2.2.3 Des effets métonymiques

Cette adoption d’un tracé des impressifs graphiques évoquant une matière fluide a permis également l’emploi de figures que l’on pourrait qualifier de métonymiques. Ces effets fonctionnent par analogie entre le tracé des contours de l'impressif graphique et la sensation qu'il évoque, c’est-à-dire que la représentation graphique du son ou du phénomène semble subir les effets physiques du phénomène en question. Ainsi, les effets graphiques peuvent évoquer des phénomènes physiques analogues ou adjacents à ceux qu'ils décrivent linguistiquement, déplacés sur les caractères d'écriture eux-mêmes. C’est en particulier fréquent dans les scènes décrivant des coups portés ou des mouvements brusques. Voyons par exemple l’impressif graphique « baga’ » qui apparaît à côté d’un coup de sabre de Jonathan enfonçant le visage d’un mort-vivant aux ordres de Dio (fig. 31). Le tracé hérissé de pointes rappelle fortement le tracé conventionnel des bulles qui contiennent des cris (on en trouve dans exemples dans les figures 5 à 8, 10, 14, 15, 18 et 20, et pour

JoJo, notamment dans la figure 53). Le tracé de « baga’ » est cependant moins

régulier que ce tracé hérissé conventionnel, ce qui lui confère une certaine matérialité et souligne ainsi le caractère métonymique de l’effet graphique, puisque le contour de chaque kana semble porter la trace du choc représenté par le dessin.

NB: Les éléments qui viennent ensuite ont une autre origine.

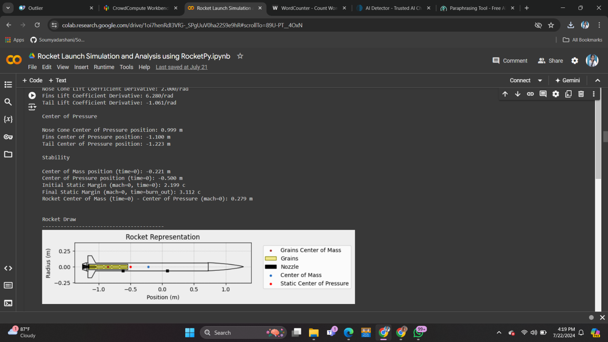The image size is (608, 342).
Task: Run the current code cell
Action: (x=32, y=95)

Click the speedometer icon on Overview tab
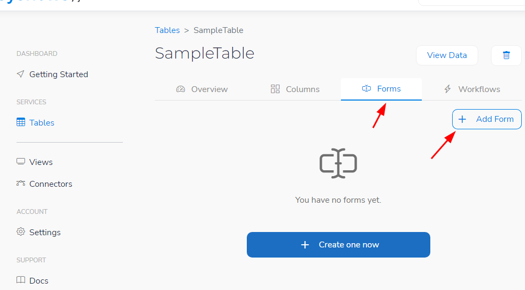tap(180, 89)
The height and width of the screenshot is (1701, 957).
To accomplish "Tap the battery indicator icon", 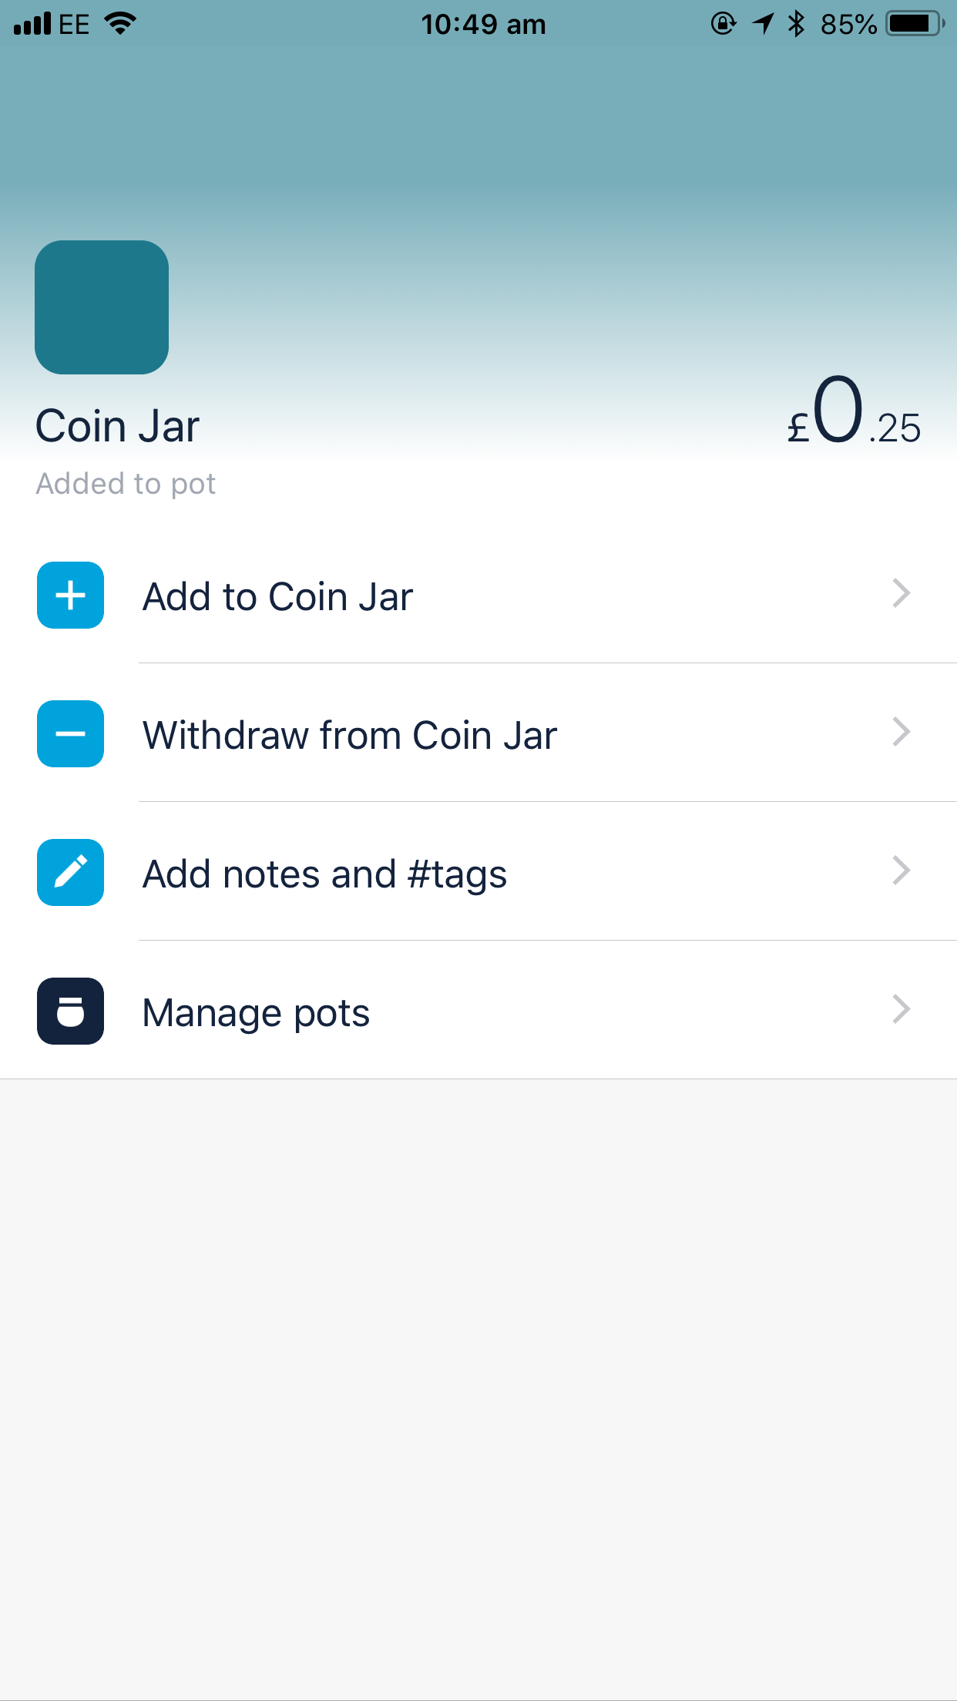I will coord(915,24).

Cet effet est régulièrement employé, avec diverses variantes. Examinons par exemple l’impressif graphique « bun », qui accompagne le coup de poing de Jonathan dans une scène du troisième volume (fig. 36) : le mouvement du poing

vers la gauche, qui est exprimé au moyen de lignes de mouvement horizontales qui dessinent notamment le contour de la main, semble s’être également imprimé sur les deux katakana de l’impressif graphique qui exprime le mouvement rapide de la main. En effet, leur contour est hérissé de façon asymétrique comme si les caractères étaient formés d’une matière fluide et avaient subi un choc et un déplacement vers la gauche.

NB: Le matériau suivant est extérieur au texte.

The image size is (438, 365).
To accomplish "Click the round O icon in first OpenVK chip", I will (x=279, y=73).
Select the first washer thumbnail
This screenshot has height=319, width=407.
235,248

Dans le volume 19, une scène montre l’attaque de High Priestess ハイプリ エ ス テ ス ( 女 教 皇 )(Haipurisutesu), le sutando d’une ennemie nommée Midler, contre l’équipe des héros (fig. 48). High Priestess a la capacité de prendre la forme de n’importe quel objet solide de façon à passer inaperçue et à reprendre en un instant sa forme initiale pour attaquer par surprise avec ses griffes acérées. Ici, elle prend la forme d’une tasse de thé et se révèle alors qu’elle se trouve dans la main de Joseph Joestar, dans la dernière case de la double-page. Les deux impressifs graphiques qui accompagnent la scène sont « do », qui exprime le changement brusque de forme du sutando, et « piyā’ », qui exprime la façon dont le liquide qu’il contenait se répand violemment. La forme hérissée de « do » rappelle visuellement l’aspect du sutando High Priestess au moment de sa transformation. Ici encore, l’impressif graphique paraît ainsi constitué d’un matériau aux propriétés plastiques subissant diverses forces qui le déforment.

Un autre exemple intéressant peut être trouvé dans le volume 10, dans une image en pleine page qui présente le personnage de Lisa Lisa リサリサ (Risarisa) en pied (fig. 39). Lisa Lisa, un personnage de femme forte et mystérieuse, lance une attaque contre un ennemi en dénouant son foulard, qui se déploie souplement autour d’elle. Deux impressifs graphiques accompagnent la scène : « sū », qui décrit la manière déliée dont se meut Lisa Lisa, et « fuwawawa », qui exprime le mouvement du foulard. De façon remarquable, tous les caractères qui constituent les deux impressifs graphiques présentent une forme similaire et le même genre d’ondulations que celles du foulard et dans une moindre mesure de la chevelure de Lisa Lisa. Les katakana semblent ainsi subir l’effet du vent au même titre que le foulard et les cheveux de Lisa Lisa. De tels effets métonymiques sont régulièrement employés dans JoJo comme un moyen de souligner une scène.